(Items from a dataset)

------------------------

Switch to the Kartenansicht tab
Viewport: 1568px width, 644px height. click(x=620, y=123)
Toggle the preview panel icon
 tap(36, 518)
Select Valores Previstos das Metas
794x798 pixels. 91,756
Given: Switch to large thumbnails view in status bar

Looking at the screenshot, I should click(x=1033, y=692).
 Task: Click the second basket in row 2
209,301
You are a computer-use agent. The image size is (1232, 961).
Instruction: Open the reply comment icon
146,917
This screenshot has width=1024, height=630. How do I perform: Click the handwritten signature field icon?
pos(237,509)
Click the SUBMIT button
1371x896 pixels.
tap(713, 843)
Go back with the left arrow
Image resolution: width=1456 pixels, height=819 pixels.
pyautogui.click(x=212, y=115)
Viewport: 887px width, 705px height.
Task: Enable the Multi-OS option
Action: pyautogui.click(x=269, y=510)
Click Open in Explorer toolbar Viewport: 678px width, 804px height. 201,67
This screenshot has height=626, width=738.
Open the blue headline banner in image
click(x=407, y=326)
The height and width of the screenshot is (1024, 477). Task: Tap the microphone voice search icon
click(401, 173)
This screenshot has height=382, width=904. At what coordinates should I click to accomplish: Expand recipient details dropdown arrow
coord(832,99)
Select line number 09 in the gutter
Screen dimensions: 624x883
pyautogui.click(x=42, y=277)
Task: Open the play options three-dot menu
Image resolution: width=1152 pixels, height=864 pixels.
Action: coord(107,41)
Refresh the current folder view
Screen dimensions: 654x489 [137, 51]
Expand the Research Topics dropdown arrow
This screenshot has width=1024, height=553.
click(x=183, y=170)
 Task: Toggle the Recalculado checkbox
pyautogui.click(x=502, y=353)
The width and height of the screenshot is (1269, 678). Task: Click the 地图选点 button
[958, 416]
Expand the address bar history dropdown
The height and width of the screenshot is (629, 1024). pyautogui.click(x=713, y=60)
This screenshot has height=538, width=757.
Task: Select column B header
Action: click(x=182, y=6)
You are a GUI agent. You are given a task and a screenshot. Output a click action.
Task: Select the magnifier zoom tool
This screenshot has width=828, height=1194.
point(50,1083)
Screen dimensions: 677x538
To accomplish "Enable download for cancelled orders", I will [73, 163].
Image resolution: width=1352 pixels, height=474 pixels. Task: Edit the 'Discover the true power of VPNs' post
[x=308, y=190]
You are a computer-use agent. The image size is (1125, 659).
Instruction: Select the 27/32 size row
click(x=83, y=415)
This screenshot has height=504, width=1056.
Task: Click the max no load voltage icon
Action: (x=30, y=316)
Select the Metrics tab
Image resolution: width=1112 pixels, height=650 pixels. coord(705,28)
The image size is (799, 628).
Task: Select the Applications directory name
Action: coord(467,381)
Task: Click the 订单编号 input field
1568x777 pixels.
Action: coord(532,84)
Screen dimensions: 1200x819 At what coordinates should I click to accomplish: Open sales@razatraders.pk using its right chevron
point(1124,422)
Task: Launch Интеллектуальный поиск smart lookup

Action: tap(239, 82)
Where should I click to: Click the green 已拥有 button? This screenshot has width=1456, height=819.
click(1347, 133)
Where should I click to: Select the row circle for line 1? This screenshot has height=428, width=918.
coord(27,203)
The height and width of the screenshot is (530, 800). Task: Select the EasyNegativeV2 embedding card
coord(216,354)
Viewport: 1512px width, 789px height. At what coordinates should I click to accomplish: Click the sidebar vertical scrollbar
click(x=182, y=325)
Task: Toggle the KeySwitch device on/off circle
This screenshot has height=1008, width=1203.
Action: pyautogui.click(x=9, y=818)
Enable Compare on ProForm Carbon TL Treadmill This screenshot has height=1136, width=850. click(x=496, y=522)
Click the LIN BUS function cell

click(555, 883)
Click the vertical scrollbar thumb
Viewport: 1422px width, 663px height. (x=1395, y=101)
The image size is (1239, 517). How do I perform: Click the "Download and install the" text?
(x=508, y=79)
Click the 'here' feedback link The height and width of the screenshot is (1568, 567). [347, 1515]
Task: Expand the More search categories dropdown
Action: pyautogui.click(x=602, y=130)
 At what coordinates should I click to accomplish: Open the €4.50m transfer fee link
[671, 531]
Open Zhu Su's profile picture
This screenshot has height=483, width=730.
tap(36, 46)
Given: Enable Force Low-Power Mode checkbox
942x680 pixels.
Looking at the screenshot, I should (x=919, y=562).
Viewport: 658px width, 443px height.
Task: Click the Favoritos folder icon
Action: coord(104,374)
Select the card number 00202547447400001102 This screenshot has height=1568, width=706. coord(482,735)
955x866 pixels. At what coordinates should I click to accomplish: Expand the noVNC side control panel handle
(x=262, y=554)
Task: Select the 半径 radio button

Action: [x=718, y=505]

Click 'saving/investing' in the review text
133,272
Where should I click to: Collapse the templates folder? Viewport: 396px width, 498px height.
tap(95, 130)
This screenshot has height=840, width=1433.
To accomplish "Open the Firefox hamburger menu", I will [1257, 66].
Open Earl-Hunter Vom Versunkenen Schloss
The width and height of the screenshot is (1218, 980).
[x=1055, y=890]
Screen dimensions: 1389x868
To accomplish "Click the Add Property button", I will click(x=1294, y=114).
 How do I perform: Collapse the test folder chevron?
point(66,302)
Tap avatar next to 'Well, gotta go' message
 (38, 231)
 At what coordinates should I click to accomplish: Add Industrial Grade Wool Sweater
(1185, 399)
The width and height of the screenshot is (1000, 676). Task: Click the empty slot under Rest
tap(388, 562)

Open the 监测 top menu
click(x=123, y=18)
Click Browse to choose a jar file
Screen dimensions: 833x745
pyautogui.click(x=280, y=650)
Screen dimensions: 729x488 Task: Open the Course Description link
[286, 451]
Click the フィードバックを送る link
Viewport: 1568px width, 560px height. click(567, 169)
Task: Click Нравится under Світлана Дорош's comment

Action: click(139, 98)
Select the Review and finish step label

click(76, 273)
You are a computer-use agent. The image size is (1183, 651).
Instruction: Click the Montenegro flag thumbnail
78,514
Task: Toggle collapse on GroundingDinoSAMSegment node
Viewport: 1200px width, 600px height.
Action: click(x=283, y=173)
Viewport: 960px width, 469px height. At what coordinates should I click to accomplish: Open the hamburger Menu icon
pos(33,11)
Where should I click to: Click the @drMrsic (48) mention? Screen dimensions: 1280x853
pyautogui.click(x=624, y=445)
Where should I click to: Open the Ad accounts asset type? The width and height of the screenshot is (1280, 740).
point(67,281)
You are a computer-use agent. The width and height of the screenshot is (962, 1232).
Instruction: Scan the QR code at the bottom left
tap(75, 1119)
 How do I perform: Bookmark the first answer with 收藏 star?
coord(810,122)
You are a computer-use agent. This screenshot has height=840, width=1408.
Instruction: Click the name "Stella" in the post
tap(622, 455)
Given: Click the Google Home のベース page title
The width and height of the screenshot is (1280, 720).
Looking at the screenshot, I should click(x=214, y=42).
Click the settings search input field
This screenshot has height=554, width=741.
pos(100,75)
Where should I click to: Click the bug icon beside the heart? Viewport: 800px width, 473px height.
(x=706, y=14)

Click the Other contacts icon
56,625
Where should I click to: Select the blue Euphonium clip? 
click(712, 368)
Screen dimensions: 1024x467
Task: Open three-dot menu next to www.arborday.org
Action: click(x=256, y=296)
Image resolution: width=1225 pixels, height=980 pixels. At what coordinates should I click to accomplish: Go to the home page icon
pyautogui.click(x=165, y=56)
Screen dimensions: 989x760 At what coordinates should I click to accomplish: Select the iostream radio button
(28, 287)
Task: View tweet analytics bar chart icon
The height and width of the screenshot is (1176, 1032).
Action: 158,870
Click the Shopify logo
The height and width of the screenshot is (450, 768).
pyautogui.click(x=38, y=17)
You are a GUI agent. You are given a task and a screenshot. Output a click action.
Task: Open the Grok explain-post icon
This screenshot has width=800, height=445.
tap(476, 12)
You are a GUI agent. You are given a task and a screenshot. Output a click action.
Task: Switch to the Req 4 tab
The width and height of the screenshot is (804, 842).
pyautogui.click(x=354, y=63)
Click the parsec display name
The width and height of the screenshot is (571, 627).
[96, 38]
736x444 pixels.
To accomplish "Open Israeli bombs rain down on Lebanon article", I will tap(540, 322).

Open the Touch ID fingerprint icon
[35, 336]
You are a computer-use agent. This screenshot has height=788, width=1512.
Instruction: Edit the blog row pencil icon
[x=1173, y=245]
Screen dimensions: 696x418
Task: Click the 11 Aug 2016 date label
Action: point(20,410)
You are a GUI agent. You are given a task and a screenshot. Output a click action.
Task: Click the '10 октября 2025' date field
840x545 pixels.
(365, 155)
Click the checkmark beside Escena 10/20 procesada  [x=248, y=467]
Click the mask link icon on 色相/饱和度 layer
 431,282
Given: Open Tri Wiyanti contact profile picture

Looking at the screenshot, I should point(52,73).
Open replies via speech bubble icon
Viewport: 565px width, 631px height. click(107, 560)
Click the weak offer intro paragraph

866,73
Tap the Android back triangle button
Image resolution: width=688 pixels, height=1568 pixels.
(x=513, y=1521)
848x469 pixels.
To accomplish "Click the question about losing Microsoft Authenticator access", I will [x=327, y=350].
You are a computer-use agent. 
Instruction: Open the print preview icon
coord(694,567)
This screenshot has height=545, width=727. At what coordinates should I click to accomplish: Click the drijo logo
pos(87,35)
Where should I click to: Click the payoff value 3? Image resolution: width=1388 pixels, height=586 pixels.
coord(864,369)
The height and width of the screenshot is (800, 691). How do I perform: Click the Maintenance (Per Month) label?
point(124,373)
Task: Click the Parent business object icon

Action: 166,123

------------------------

WHAT TO DO: What lines in the entries above hold "will"? Copy every one.

FINAL ANSWER:
To accomplish "Enable download for cancelled orders", I will [73, 163].
To accomplish "Open the Firefox hamburger menu", I will [1257, 66].
To accomplish "Click the Add Property button", I will click(x=1294, y=114).
To accomplish "Open Israeli bombs rain down on Lebanon article", I will tap(540, 322).
To accomplish "Click the question about losing Microsoft Authenticator access", I will [x=327, y=350].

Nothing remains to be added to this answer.